Sweden Sees Rise In Diabetes Among Young Children — Report

Diabetes diagnoses among children under the age of five have increased in recent years, according to a foundation that supports diabetes research, with the Covid-19 pandemic being one possible explanation.

According to a new report from Barndiabetesfonden (The Child Diabetes Fund), 460 children in Sweden were treated for type 1 diabetes in 2022, up from 283 in 2018, representing a 62% rise.

Barndiabetesfonden stated that about a third of the youngsters required acute care when they were unwell.

Type 1 diabetes, also known as juvenile diabetes, is a chronic autoimmune disorder in which the body produces no insulin, whereas type 2 diabetes, which is more frequent, is a condition in which the body produces insufficient insulin.

“It is frightening that type 1 diabetes is creeping down in age. It’s something we need to think about how to deal with, both in research and in healthcare,” researcher Ake Lernmark said in a report published by the charity.

The organisation said it was a well-known fact that viral illnesses often preceded type 1 diabetes, and noted that the current Swedish increase coincided with the Covid-19 pandemic.

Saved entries

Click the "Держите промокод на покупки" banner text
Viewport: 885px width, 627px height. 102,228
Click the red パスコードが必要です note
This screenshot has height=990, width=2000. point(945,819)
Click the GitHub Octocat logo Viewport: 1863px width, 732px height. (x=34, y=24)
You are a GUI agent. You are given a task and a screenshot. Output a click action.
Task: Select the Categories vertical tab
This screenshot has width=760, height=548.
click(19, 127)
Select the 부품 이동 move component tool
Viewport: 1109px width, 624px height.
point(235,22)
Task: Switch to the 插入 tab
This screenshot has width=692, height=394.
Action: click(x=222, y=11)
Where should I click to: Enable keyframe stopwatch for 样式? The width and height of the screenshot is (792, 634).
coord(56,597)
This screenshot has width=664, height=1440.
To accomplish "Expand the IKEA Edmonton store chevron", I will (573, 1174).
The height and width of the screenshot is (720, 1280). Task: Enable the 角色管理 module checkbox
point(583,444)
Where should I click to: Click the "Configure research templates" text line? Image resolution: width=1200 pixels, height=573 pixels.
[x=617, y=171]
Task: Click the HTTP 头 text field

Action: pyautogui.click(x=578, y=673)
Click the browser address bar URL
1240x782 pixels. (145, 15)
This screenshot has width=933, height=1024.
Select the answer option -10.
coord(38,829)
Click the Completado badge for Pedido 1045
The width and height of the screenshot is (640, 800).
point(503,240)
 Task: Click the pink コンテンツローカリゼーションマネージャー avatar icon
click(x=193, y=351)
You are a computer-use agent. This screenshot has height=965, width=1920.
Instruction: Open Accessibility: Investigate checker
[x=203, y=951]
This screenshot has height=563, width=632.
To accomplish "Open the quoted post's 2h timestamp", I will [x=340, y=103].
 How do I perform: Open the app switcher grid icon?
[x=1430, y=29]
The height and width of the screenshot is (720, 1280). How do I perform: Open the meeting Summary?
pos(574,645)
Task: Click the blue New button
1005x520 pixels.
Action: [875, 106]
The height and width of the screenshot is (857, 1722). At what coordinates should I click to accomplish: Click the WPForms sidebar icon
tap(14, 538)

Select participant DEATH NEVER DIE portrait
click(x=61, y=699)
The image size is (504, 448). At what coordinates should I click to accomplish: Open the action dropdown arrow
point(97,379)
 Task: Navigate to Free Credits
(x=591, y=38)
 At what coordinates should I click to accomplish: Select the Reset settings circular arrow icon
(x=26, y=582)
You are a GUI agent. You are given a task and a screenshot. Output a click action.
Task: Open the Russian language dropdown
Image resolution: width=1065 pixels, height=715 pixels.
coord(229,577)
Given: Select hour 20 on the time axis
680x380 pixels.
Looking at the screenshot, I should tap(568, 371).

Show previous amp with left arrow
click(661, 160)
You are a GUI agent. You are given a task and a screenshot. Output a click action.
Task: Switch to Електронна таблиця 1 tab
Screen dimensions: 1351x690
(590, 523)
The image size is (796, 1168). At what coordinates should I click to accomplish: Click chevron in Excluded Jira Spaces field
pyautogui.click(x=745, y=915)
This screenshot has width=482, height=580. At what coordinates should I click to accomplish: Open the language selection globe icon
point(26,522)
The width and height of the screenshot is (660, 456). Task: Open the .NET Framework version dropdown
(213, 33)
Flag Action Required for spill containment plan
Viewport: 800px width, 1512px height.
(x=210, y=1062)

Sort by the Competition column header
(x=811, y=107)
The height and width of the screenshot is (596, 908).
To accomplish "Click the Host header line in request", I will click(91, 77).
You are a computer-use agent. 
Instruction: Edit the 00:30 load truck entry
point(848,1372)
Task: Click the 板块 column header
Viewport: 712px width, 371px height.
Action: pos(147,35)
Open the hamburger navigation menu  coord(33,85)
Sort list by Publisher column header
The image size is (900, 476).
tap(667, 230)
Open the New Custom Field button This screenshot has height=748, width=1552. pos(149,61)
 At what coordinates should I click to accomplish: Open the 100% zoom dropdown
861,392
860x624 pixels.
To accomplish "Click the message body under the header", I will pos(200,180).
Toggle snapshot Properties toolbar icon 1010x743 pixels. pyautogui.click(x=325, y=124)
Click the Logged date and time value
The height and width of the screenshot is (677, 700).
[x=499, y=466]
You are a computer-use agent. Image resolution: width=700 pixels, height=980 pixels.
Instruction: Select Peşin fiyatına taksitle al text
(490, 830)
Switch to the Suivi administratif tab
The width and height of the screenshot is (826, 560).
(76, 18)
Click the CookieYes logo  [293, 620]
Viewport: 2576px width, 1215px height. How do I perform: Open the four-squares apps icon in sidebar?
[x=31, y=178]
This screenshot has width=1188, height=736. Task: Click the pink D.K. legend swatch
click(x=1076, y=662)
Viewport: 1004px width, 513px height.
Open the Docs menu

- [Task instructions]
• A. In the report on childhood diabetes in Sweden, how many children were treated for type 1 diabetes in 2022?
• B. Write the next part of the report on childhood diabetes in Sweden, picking up after its final sentence.

- [Expected outputs]
• A. 460 children were treated for type 1 diabetes in 2022.

• B.
It also said studies had shown that young children who contracted Covid-19 were more likely to develop type 1 diabetes if the mother had never had Covid prior to the child’s birth.

If the mother had the infection or was vaccinated the risks were lower.

“In some of the children, COVID-19 likely triggered the development of a first antibody,” Lernmark said in the report.

According to the paper, the number of cases of type 1 diabetes had been increasing even before the pandemic, and the sluggish growth seen in the decades preceding the pandemic was thought to be caused by other cold viruses.

It predicted that the association between diabetes cases and Covid-19 would weaken as more people become immune.